PULLMAN – Washington State’s basketball game almost didn’t happen.

The Cougars are probably wishing it never had.

Pac-12 visitor Stanford rolled up 23 consecutive points during a 12-minute span in the second half, sending WSU to a demoralizing 62-57 defeat Thursday at Beasley Coliseum.

Tipoff was delayed by over an hour as the Cougars awaited COVID-19 test results.

Starting lineups had already been introduced and the opponents were ready to play, but Stanford’s team physicians were reportedly unsatisfied with WSU’s initial test results.

They asked the Cougars’ personnel to test for the virus again.

“There was some contact tracing with some (WSU players),” WSU coach Kyle Smith said. “I don’t know enough, but I think it was (Stanford’s) doctor who wasn’t comfortable.

“Just a little nutty, man. We’re about to jump the ball up, and all of a sudden, we’re pulling guys off the floor. We’ve got to come up with a better solution than that.”

Could the afternoon get any more bizarre for the Cougars and crimson faithful?

You bet.

WSU (9-7, 2-3) shot 0 of 12 and committed eight turnovers throughout its stretch of futility while the Cardinal (10-4, 3-1) erased a double-digit deficit and built a 14-point advantage.

“We need to come together as a team. Don’t let it break us,” guard Michael Flowers said.

WSU closed to within striking distance at about the 1-minute mark but didn’t have the steam to overcome its extended period of stagnation.

The Cougars went over 14 minutes without a made field goal and shot 28.6% from the field in the second half, yet somehow made it a game late.

“We couldn’t get a stop. We stopped making baskets,” Smith said of the second period. “It was tough to stem the tide and stop their momentum. … It was a slow run, where we needed to get a basket. We didn’t and definitely hung our heads.

“At least we answered a little bit at the end of the game, trying to scrap and crawl back into that thing.”

> _RECORDS PROVIDED_
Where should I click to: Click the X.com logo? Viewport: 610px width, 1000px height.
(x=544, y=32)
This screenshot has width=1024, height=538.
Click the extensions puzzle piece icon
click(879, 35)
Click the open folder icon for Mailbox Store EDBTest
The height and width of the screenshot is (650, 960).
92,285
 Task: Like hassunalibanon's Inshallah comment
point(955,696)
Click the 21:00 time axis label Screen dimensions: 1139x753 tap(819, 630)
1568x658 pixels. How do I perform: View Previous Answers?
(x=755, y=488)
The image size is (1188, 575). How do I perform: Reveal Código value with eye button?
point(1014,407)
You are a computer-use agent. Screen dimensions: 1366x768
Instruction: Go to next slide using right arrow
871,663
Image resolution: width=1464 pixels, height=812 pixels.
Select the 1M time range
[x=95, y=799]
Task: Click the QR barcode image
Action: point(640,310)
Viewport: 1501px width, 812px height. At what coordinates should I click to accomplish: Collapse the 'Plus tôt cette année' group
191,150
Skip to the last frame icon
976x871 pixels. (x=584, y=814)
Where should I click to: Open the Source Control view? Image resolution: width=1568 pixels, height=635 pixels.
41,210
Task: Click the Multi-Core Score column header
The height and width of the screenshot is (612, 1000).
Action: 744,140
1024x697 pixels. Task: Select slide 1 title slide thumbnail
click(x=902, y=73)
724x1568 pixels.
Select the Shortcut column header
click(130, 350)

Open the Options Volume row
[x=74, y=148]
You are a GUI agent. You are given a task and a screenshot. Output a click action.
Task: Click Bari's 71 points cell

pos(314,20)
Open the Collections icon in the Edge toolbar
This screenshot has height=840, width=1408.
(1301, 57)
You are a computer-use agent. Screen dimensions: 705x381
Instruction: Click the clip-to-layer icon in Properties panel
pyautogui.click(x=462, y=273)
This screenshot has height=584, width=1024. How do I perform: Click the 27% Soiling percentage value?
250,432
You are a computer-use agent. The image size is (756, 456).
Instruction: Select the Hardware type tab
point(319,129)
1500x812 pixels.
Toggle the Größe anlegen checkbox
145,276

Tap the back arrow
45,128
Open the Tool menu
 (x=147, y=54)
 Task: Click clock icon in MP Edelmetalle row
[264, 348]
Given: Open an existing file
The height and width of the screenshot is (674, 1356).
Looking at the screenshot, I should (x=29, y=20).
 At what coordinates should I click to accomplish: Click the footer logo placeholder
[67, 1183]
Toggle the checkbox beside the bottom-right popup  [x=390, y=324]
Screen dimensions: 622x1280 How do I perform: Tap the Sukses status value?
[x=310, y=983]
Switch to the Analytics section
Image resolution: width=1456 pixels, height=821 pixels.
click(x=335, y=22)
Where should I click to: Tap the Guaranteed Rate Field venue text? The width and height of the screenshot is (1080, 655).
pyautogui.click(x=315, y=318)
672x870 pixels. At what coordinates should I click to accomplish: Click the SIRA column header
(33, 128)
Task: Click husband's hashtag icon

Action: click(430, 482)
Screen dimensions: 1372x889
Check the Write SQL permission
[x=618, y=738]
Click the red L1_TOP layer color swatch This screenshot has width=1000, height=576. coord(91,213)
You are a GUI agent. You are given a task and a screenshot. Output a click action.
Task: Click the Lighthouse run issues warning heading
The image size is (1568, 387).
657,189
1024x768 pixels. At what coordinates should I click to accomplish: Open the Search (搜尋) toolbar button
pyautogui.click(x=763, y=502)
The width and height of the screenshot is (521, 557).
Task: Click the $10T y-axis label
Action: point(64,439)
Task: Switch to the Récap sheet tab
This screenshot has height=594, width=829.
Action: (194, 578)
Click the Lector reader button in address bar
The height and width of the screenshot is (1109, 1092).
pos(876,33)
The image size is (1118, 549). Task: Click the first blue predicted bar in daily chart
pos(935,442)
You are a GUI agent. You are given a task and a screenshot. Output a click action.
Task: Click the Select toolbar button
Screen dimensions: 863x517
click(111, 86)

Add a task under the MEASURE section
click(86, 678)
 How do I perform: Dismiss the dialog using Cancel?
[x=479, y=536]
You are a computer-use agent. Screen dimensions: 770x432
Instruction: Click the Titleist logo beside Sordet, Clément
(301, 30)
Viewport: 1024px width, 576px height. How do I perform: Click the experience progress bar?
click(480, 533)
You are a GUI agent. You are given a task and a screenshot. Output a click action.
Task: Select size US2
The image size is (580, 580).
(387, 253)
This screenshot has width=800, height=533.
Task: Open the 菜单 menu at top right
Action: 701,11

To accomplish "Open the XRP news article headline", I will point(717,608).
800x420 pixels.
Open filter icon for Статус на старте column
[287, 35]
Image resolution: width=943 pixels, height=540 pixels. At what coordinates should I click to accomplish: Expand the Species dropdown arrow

> _EXERCISE INSTRUCTIONS_
• 1. Answer these questions from the game report:
(a) How long was tipoff delayed?
(b) How many consecutive points did Stanford score in the second half?
(c) What was WSU's field-goal percentage in the second half?
• 2. Write out the stretch of the game report from "The Cougars are" through "the virus again.", keeping its wording unchanged.
The entries are separate material from the game report.

> _WRITTEN RESPONSES_
• 1.
(a) Over an hour.
(b) 23.
(c) 28.6%.

• 2.
The Cougars are probably wishing it never had.

Pac-12 visitor Stanford rolled up 23 consecutive points during a 12-minute span in the second half, sending WSU to a demoralizing 62-57 defeat Thursday at Beasley Coliseum.

Tipoff was delayed by over an hour as the Cougars awaited COVID-19 test results.

Starting lineups had already been introduced and the opponents were ready to play, but Stanford’s team physicians were reportedly unsatisfied with WSU’s initial test results.

They asked the Cougars’ personnel to test for the virus again.